Pretend that you know that you’re going to get into a car crash sometime in the next 6 months. You’ve been in car crashes before, a bad one your Senior year of high school, and somehow you’ve been told that there’s another one coming. I don’t know how you know this, maybe you had a crazy dream or something, but somehow, you know. You can feel it in your bones— you know. You just do.
You quickly realize that it is impossible to avoid cars. You have to get inside one every day. You have to walk across the street in front of them. They’re everywhere you look all the time. So you start to become anxious. You stay awake at night thinking about it— cars and hospitals and car crashes and what your family will do when it happens again. You’re not sure your Mom can take it again— you know your father cannot. You live in a state of panic.
Eventually, you start preparing yourself— what happens if it happens tomorrow? You tell your professors. Your friends. Some of them are concerned— other’s tell you not to worry— “you could never know what's going to happen.” But it still affects you. It’s the giant pink elephant in all of your rooms. Whenever you date someone new, you feel obligated to tell them what’s going on— “I can’t promise you anything,” you always say. “I’m going to get in a car crash. I’m going to almost die. I can’t stop that.” Almost always the other person laughs it off. Some of them leave— most of them leave. That hurts. Some of them tell you they can’t deal with it— “it’s too much.” You tell yourself this is fine— you’re fine with this— but it is not fine and you know it is not fine. You will never be fine with this, but you accept it as reality.
In order to make the situation better, you start to spend hours a week trying to prevent it from happening. You follow all of the laws whenever you get in the car. You always buckle your seat belt. You won’t even drive— let someone else do that— because you think somehow that lowers your chances. Finally, a couple of months into it, you start to feel like maybe you’re the crazy one. Nothing has happened. Maybe you’re actually out of the clear. Maybe, this whole time, you’ve been freaking out about nothing. You start to tell people that it was nothing. You still panic at night, of course, you do, but you also just let the panic seep. You try to ignore it.

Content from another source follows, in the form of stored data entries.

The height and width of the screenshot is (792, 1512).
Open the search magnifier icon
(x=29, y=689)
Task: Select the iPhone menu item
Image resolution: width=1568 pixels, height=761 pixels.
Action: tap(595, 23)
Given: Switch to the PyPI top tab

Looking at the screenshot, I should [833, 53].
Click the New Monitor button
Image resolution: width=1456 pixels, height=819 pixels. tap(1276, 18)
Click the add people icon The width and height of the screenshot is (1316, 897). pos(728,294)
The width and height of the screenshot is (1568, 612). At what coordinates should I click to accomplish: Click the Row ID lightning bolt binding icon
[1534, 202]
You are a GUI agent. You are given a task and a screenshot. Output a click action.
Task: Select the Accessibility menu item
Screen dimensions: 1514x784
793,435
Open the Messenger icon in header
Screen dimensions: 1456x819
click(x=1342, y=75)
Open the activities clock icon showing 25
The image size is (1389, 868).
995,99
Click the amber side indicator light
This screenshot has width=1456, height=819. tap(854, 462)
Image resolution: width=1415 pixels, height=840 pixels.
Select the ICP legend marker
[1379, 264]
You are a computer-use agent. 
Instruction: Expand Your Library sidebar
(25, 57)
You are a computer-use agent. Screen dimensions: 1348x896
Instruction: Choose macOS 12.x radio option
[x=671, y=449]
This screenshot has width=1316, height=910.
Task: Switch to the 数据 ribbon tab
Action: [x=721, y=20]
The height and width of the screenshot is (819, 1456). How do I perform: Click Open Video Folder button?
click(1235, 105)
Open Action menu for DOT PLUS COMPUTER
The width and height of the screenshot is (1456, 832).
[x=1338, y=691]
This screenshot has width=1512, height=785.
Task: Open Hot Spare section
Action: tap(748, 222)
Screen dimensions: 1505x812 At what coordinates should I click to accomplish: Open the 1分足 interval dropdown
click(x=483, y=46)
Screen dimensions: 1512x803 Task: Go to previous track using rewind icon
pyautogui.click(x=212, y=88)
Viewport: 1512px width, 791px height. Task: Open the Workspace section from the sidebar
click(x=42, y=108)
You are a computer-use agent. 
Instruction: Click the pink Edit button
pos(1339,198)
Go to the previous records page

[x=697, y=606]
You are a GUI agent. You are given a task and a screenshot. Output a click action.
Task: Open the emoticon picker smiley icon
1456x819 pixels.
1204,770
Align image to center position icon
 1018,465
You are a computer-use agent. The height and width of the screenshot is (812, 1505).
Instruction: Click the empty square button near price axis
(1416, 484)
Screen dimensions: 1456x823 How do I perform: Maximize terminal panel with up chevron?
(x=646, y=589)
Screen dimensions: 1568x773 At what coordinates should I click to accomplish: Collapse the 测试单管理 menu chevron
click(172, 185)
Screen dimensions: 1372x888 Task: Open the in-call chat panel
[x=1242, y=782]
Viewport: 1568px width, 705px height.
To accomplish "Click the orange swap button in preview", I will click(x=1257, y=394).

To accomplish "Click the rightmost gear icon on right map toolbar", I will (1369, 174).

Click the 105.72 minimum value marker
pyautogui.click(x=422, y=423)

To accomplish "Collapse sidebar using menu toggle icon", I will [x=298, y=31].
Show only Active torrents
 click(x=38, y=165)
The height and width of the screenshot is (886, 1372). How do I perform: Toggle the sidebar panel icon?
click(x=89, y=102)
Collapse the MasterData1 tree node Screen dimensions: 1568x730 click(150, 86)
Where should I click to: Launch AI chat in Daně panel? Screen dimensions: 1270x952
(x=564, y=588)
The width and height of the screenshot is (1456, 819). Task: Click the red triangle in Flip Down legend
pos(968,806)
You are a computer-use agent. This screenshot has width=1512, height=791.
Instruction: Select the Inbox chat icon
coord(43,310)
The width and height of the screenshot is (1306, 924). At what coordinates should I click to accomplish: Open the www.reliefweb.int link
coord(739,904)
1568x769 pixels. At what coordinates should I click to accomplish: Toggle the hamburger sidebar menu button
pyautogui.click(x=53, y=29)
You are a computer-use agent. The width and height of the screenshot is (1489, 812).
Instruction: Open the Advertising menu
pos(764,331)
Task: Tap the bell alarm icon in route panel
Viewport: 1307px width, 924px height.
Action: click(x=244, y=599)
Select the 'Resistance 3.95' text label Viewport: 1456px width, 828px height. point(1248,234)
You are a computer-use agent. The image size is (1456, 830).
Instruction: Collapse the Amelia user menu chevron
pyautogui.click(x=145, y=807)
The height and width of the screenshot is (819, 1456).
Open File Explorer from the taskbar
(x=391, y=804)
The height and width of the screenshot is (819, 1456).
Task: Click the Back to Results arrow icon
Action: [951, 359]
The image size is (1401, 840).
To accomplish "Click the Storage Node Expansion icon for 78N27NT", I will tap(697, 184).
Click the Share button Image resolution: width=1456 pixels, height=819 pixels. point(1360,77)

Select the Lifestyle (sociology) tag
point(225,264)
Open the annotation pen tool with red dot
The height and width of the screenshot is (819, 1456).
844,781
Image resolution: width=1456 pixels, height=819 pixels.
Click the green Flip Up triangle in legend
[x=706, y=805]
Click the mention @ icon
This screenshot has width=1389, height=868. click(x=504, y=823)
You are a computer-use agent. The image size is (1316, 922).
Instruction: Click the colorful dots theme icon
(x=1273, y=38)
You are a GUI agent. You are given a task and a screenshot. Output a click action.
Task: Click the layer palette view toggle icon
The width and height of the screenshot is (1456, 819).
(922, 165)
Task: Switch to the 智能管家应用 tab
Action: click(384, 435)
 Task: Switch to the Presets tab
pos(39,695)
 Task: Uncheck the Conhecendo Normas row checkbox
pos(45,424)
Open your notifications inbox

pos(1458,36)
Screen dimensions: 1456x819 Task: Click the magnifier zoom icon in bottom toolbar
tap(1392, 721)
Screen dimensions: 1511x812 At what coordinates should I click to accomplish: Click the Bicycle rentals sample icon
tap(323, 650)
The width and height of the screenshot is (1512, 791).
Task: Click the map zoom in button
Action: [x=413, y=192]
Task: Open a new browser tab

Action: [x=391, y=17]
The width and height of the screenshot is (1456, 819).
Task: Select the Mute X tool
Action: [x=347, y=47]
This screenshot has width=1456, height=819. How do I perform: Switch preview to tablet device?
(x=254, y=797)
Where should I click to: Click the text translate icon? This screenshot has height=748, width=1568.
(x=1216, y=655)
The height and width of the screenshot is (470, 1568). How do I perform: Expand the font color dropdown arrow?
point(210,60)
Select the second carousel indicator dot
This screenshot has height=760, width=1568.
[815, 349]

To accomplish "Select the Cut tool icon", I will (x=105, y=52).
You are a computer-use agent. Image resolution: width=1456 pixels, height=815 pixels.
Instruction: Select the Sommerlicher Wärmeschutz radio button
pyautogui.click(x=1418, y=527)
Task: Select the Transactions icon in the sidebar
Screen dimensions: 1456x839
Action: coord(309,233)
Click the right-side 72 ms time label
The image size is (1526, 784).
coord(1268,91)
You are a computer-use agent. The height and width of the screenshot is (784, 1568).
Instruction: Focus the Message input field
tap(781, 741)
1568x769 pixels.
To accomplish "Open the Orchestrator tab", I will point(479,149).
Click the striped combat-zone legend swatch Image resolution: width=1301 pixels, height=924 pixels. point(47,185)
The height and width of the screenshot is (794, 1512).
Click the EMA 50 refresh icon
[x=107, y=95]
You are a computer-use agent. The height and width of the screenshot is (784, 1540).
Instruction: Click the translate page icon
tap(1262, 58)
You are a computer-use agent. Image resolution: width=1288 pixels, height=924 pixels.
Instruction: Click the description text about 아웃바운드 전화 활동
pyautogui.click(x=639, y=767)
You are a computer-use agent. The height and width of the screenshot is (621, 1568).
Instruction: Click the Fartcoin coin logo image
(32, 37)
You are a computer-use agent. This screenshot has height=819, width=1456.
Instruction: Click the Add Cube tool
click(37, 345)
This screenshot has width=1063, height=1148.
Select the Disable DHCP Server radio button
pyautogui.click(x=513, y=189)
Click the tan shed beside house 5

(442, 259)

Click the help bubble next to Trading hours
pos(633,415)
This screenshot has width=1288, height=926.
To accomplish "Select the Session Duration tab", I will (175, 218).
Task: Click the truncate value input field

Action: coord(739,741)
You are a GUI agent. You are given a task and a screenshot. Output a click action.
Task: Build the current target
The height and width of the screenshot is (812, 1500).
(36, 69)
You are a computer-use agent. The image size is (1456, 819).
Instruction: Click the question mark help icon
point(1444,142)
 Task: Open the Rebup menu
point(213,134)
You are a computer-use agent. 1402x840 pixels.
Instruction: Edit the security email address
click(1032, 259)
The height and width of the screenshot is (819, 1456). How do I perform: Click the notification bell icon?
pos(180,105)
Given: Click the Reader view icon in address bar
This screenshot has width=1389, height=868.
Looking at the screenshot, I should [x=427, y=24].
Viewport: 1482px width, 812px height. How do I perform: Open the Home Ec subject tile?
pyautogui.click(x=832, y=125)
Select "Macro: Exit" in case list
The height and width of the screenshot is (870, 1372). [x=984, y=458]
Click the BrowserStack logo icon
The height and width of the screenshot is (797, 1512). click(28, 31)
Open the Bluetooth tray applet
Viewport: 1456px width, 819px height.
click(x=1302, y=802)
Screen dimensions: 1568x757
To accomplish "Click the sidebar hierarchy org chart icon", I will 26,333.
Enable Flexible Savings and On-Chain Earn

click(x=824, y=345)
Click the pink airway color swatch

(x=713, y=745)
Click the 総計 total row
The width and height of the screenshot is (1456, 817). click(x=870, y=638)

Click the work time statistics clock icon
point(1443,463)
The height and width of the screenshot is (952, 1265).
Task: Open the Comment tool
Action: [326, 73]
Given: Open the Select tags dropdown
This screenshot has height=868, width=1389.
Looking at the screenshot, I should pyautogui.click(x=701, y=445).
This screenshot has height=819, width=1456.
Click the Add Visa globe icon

"I don't know anything. Maybe, they're all right."
Then, one day, in November to happens. You’re hit by a car. You’re standing on the sidewalk, waiting to cross the street, and some guy in a truck comes along and takes you out. Everyone is concerned. Your university can’t possibly believe that it happened again— “we didn’t know this was going to be an issue,” they say. Some of the people in your life leave— “I don’t know what to say to you anymore.” Others step up. Some of them try and fail. You decide that you can’t be friends anymore— that the reaction to the crash wasn’t appropriate. One of your best friends declares his love for you, all of a sudden, because everyone thinks you’re going to die. You do not die. This friendship becomes one of the ones that doesn’t make it.
You, on the other hand, are just glad it finally happened. You’re relieved, happy even, that it’s finally happened, and nobody can understand why. Now the waiting is over. You’re all set up. You’re not worried about it. I mean, you are. It sucked. You were hit by a car. But now, you can actually do something about it. You’re not waiting. It is what it is. You start worrying about what will happen next time— because, of course— you are destined to get into another one sometime in the next year or two. But at least now everyone believes in car crashes too.
— What's it like to live with a chronic illness?